(Record extracts begins)

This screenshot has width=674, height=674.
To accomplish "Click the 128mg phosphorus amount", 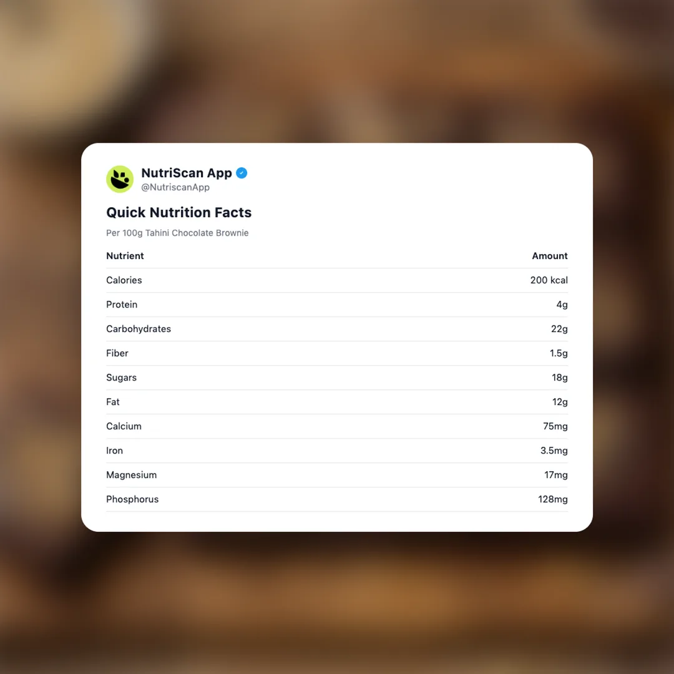I will (x=552, y=499).
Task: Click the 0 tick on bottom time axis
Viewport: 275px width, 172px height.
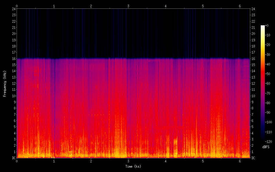Action: point(17,161)
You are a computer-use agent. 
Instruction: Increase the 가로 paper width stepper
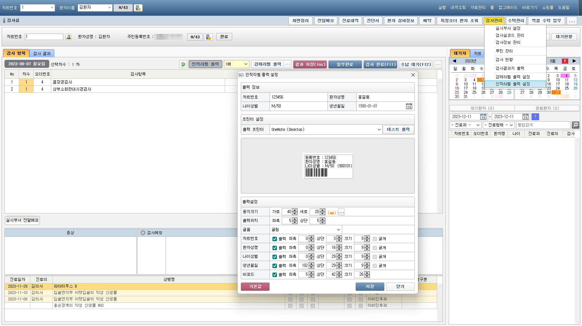[295, 211]
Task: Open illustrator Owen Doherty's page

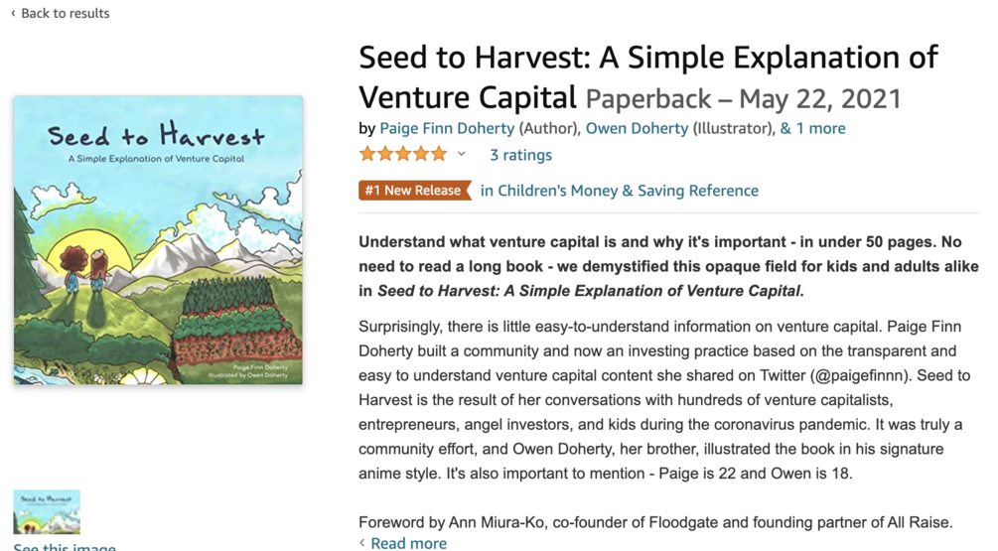Action: [x=637, y=128]
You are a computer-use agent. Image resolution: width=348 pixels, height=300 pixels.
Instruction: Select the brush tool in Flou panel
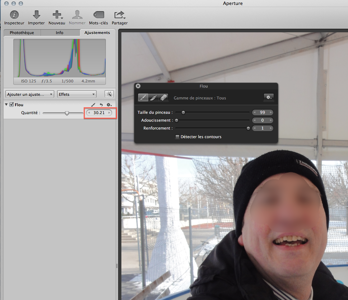click(143, 97)
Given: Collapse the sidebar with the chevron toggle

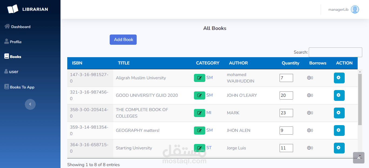Looking at the screenshot, I should pyautogui.click(x=30, y=104).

(Record extracts ends)

> What the task requires: Throughout the records above, find the lines in which the word "agent" appears and return them.

> Exercise response:
You are a computer-use agent. 
You are a computer-use agent. Image resolution: width=348 pixels, height=300 pixels.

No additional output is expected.